To determine whether there were significant differences, a 2 (heat and cold) × 2 (younger and older) ANOVA was conducted. Differences were observed regarding temperature (MC = 11.13; F [1, 76] = 7.32; p < 0.01); the child who does not help in the cold condition scores lower. There were also differences regarding age (MC = 35.49, F [1, 76] = 23.33, p < 0.01); the younger children gave lower scores to the child who does not help. There was also an interaction effect (temperature × age) that was significant (MC = 6.59, F [1, 76] = 4.33, p < 0.05). The differences between scores in hot and cold conditions were more pronounced in the older children.
Regarding the scores given by the children to Question 3, the results are presented in Table 3.
To determine whether there were significant differences, a 2 (heat and cold) × 2 (younger and older) ANOVA was conducted. No differences were observed as a function of temperature (MC = 0.88, F [1, 76] = 0.54, p = 0.46). There were also no differences with respect to age (MC = 1.61, F [1, 76] = 0.99, p = 0.32).

4. Discussion

According to the results for Question 1, in which the children were asked to indicate the degree to which they valued the child who helps to be good or bad, no differences were identified with regard to temperature, although there were differences related to age, with the younger children giving higher scores to the child who helps.
Regarding Question 2, in which the children were asked to indicate the degree to which they valued the child who does not help as bad or good, differences appeared in terms of temperature; lower scores were given to the child who does not help in the cold condition. Differences also appeared in terms of age, with the younger children giving the lowest scores to the child who does not help. An interaction effect was also observed: the differences between the heat condition and the cold condition in the badness–goodness scores were more accentuated in the older children.
Regarding Question 3, there were no differences with regard to temperature or age, which allowed us to rule out social desirability or possible thermal desirability as strange variables and attribute the results of Questions 1 and 2 with greater guarantees for the variables of age and temperature.
These results, taken as a whole, seem to indicate that there is a certain asymmetry regarding the role of temperature in judgements regarding aid or lack of help. In particular, there is no difference in the role of temperature in morally judging the behavior of the child who helps. However, there are differences when judging the child who does not help, with the participants scoring him as the worst when the situation is cold. Helping is always just as good, but not helping is not as bad. It is worse not to help, according to the children, when the situation is cold.

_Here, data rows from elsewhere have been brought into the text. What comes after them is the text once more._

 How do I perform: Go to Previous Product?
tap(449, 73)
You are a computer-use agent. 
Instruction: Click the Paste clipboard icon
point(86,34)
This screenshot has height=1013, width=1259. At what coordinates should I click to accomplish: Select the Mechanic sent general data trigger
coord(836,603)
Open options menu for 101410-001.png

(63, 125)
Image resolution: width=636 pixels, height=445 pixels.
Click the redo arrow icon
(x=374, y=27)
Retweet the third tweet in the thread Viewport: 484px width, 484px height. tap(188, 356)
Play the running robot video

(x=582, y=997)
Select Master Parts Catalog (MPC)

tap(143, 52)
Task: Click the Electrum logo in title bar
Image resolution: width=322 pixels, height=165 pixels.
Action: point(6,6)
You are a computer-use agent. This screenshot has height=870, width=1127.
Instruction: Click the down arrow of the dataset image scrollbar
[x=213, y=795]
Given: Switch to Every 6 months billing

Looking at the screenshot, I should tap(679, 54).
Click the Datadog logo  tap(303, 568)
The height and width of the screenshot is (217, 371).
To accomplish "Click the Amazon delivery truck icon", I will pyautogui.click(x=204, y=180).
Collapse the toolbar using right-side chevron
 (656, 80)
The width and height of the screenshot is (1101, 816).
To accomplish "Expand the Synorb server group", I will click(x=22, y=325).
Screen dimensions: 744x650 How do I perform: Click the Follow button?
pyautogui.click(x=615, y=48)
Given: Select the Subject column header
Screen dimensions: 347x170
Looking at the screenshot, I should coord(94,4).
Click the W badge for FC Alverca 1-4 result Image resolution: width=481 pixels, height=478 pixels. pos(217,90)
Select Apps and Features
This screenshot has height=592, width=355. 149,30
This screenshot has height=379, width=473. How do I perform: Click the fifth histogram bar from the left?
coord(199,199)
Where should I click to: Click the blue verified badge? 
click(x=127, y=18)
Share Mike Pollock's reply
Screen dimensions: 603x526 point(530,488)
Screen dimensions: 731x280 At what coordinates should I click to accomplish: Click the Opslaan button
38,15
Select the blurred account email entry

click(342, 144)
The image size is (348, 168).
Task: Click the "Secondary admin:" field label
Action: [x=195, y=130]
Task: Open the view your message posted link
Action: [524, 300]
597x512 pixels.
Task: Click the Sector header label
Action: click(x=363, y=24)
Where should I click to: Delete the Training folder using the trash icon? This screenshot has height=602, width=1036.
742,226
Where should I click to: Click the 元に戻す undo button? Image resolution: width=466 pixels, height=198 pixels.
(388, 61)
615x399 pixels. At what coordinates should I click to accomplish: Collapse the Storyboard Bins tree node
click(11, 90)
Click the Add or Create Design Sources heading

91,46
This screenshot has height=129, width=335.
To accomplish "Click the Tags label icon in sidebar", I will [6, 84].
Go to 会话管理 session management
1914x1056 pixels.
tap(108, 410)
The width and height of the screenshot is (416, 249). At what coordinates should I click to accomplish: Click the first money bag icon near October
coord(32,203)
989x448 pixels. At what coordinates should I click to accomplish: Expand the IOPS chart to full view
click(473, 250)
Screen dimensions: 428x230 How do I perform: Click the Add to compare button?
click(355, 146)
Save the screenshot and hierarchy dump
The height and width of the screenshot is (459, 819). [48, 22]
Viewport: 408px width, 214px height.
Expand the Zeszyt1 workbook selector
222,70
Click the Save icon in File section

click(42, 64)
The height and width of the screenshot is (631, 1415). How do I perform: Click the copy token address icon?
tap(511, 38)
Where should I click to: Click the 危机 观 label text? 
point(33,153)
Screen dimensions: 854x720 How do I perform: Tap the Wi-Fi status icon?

Regarding age, there appears to be a difference between the two age groups because the younger children polarized their answers more towards Question 1, considering it to be better than the older children did. Regarding Question 2, the younger children also gave lower scores to the child who does not help. That is, they considered him more evil. Thus, the younger children submitted more extreme or polarized responses in cases of both cold and heat. For their part, the older children did not give such extreme scores.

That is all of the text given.